[Items from a data source]
*** Block opens ***

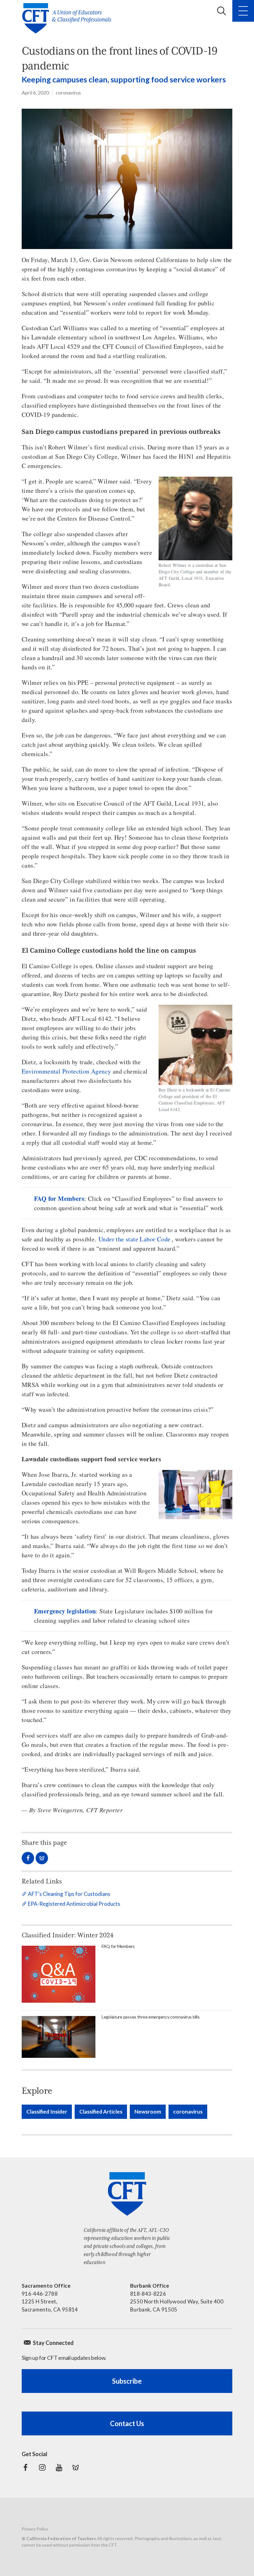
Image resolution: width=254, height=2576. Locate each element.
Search (221, 11)
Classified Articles (100, 2111)
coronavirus (68, 92)
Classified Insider (46, 2111)
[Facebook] (25, 2467)
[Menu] (243, 11)
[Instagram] (42, 2467)
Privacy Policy (35, 2528)
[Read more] (127, 179)
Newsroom (147, 2111)
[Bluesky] (75, 2467)
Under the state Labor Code (134, 1239)
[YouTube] (59, 2467)
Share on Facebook (28, 1858)
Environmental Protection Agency (66, 1071)
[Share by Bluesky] (42, 1858)
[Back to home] (69, 18)
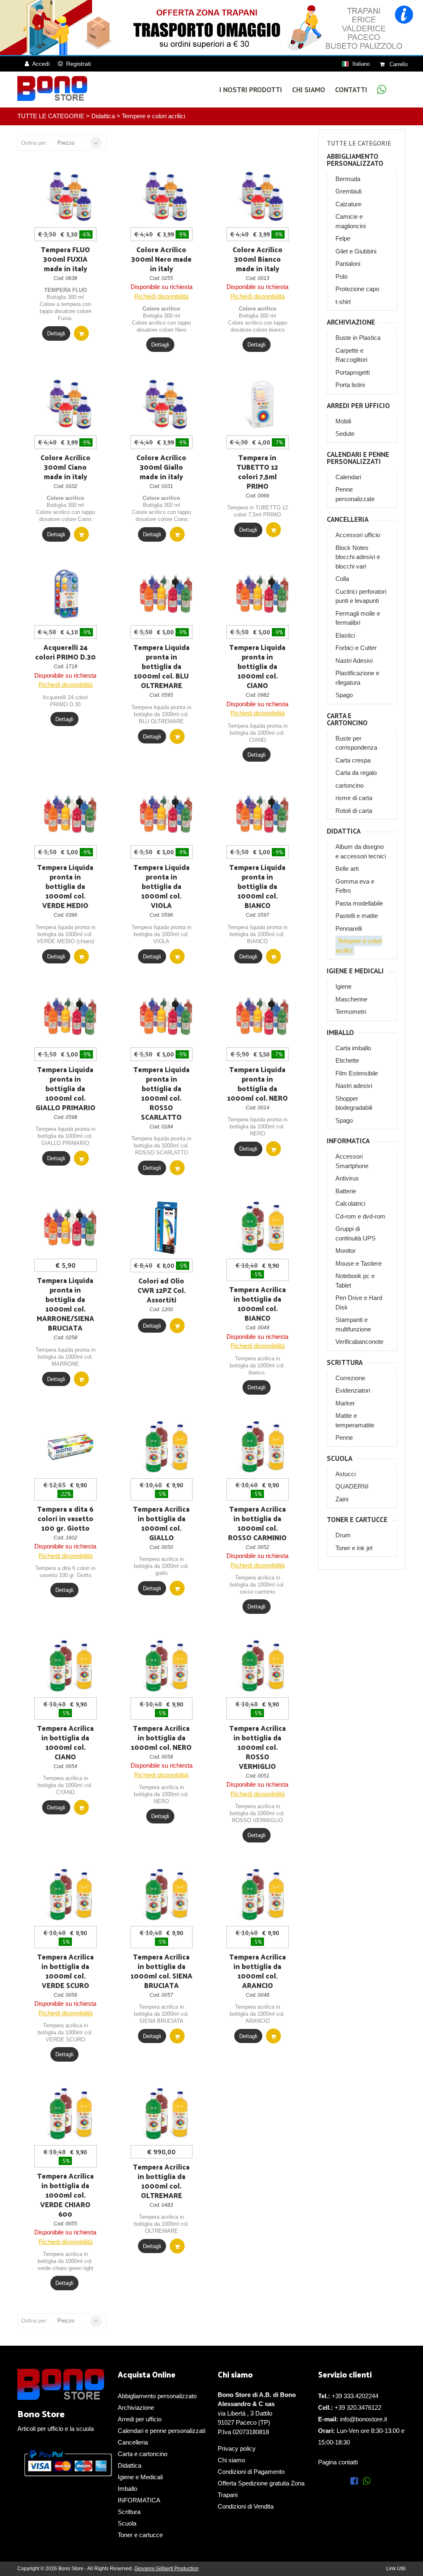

*** Block closes ***

Work to be completed: Tally the lines above with "Classified", please; number only.

Result of this task: 2